With the right people... I heard a story not long ago about a crew heading out to do a PR flight. There was a seasoned pilot at the controls, and a seasoned crew in back. Sometime in flight, or perhaps after landing and on shutdown, the paramedic smelled fuel. He keyed up the mic and announced "I smell fuel." The pilot acknowledged the message and continued on with what he was doing. They shut down and got out, and the pilot wasn't taking any actions related to the fuel smell. The medic began to look into all the openings in the side cowls and observed fuel dripping from a filter assembly. He said, "hey, we have a fuel leak!" The pilot looked and said, "don't worry about it, it's just a drip, these things do that," and walked off to check out the PR.
Time passed and they prepared to leave. The medic asked the pilot again about the fuel leak, the pilot became irritated and told him to get in.
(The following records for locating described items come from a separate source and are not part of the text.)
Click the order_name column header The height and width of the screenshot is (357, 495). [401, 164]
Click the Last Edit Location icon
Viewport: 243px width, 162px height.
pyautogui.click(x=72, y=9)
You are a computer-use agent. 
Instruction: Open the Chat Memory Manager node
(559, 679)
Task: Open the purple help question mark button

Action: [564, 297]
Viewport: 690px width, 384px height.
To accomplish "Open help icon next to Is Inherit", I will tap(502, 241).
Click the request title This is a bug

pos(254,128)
The medic sat still for the engine start and run-up, then announced, "Hey I forgot something, I have to get out for a second." The pilot went back to idle and the medic climbed back out and with his flashlight peered through the opening in the cowl. Jet fuel was spraying in a gusher from the filter assembly...
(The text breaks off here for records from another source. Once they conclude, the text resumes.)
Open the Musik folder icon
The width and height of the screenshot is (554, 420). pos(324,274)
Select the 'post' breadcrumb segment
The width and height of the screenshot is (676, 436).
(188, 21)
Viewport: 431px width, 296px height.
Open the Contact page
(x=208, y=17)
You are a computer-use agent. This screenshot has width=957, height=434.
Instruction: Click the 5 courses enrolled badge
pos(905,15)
The flight team in question subsequently decided that this pilot wasn't "the right people," and they cut him loose. Pilots reading this are perhaps excoriating me right now, and to be sure any of the people involved with our work can have the "wrong stuff." Whatever - your job is to actively monitor who YOU are flying with and make sure they are right for you, and for your safety. And you friend have to be the right person too.
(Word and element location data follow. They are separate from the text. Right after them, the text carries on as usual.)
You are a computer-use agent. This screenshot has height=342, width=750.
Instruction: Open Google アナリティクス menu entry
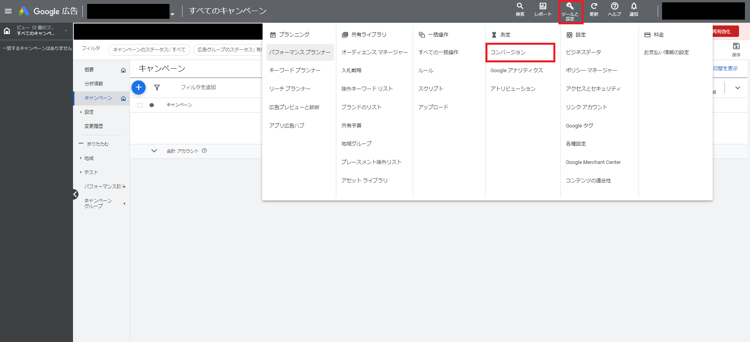click(x=516, y=70)
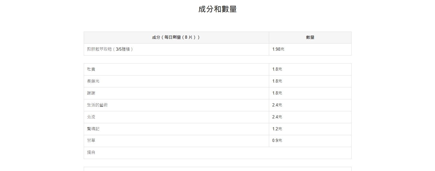
Task: Select the 成分（每日劑量（8 片）） column header
Action: click(x=176, y=37)
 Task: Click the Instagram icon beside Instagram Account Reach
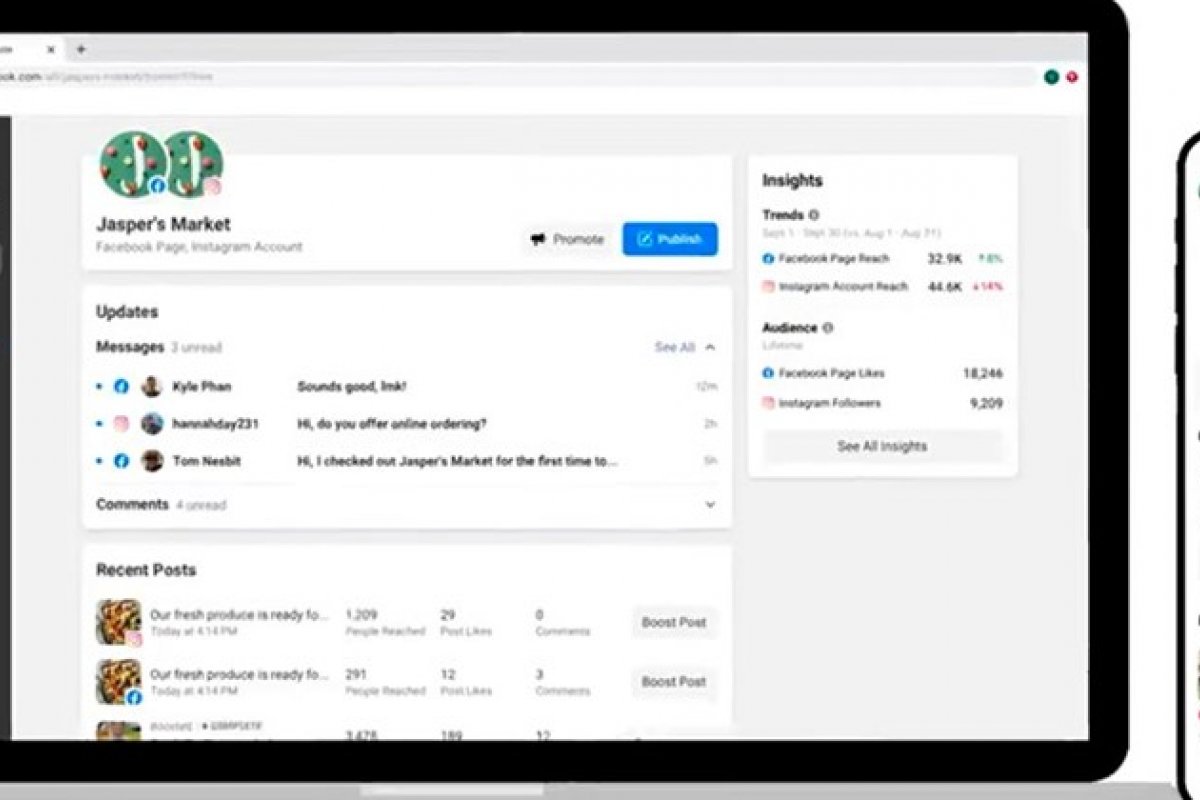[765, 286]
At the right time... Our business is one of extreme consequence. A failure or mistake by a surgeon might lead to the death of a patient. A failure by any of us might lead to the death of all of us. So there is no "right time" to do things right. We have to do the right thing every time. All the time. We might let things slip or cut a corner, and get away with it. That will lead us to slip more and more often and eventually we will get caught. Conversely we might let things slip once - and that will be the day... We just don't know - so our job has to be done deliberately, and thoughtfully, and cooperatively - right now
If you are going to fly for two decades, and you don't want to be one of the forty-percent, make sure you keep yourself in the right place, at the right time, with the right people.